Following a suggestion made by River, I am currently recompressing all files using the newly-installed "xz" program. Based on an arbitrary sample (all files from 1 January 2011), we can expect a size reduction of about 25% -- or about 250 Gb freed in total. The compression time, however, is quite long, and I haven't measured how the decompression time compares with gzip.
Let me know if the xz format causes any problem; I have started recompressing the older files, which are not used so often, but if this is ok with all users, I may start in the future recompressing the new files as soon as they are downloaded.
Hopefully, with the new storage space, we'll be able to store these files in a more convenient way (not only raw files as they are now, but also the same information in a better format).
Frédéric
Hi Frederic, thanks for your work. Have you tested 7z?
We can compress to xz while the new disks arrive. I read that it is about 24 TB, so, we can revert to gzip in the future.
2011/1/2 Frédéric Schütz schutz@mathgen.ch
On 12/28/2010 03:52 PM, emijrp wrote:
Well, there's 986 Gigs in /mnt/user-store/stats
Please, do not delete that files, they are important for stats.

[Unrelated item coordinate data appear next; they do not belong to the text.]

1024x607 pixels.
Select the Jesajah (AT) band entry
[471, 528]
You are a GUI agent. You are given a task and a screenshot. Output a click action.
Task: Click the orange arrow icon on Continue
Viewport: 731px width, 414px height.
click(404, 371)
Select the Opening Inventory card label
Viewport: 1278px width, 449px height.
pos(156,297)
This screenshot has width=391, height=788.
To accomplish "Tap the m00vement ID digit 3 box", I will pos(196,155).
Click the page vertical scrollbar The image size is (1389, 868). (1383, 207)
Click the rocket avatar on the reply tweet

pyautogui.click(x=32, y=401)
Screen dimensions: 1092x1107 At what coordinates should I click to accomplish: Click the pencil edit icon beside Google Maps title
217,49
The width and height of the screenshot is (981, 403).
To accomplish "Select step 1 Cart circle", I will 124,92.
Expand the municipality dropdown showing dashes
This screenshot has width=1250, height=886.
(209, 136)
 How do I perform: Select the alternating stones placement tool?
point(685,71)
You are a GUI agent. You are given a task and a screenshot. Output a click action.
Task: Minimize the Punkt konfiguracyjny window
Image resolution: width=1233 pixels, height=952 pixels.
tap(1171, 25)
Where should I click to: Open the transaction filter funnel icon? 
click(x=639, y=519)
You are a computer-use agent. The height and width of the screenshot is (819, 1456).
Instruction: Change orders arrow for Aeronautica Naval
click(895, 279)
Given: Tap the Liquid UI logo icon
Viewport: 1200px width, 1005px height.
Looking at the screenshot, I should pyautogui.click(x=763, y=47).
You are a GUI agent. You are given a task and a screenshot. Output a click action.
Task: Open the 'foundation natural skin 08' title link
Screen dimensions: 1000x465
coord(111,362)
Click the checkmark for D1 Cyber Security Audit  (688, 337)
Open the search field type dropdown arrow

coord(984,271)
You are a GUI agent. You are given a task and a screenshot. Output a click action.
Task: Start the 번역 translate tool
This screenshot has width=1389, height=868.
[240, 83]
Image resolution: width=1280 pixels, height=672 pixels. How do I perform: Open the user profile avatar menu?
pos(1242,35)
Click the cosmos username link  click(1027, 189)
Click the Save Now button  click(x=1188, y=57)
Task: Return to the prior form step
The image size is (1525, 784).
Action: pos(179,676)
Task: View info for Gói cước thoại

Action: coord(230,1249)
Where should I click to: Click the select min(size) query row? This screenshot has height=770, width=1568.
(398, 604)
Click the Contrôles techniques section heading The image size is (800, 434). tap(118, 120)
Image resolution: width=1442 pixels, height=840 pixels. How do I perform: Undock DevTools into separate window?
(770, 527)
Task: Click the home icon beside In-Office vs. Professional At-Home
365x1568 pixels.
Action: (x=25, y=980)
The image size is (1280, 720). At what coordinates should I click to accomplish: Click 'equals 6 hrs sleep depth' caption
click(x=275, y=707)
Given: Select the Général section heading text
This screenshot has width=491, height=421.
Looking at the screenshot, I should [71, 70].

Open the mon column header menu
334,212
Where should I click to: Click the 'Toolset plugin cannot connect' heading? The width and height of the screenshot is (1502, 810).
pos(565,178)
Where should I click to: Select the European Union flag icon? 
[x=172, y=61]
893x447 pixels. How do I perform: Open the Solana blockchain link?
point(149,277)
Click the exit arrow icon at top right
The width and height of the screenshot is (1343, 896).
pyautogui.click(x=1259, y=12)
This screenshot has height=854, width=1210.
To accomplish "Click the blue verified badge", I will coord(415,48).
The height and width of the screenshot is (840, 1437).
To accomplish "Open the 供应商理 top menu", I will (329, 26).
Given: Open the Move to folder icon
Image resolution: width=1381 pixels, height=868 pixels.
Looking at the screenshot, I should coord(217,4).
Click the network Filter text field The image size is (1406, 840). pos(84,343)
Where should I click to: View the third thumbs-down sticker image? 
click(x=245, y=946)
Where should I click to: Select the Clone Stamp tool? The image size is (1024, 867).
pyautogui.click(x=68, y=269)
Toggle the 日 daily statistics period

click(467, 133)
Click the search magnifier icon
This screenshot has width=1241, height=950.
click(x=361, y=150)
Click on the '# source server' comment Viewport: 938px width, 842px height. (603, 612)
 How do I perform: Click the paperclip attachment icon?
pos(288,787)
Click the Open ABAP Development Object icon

Following a suggestion made by River, I am currently recompressing all files using the newly-installed "xz" program. Based on an arbitrary sample (all files from 1 January 2011), we can expect a size reduction of about 25% -- or about 250 Gb freed in total. The compression time, however, is quite long, and I haven't measured how the decompression time compares with gzip.
Let me know if the xz format causes any problem; I have started recompressing the older files, which are not used so often, but if this is ok with all users, I may start in the future recompressing the new files as soon as they are downloaded.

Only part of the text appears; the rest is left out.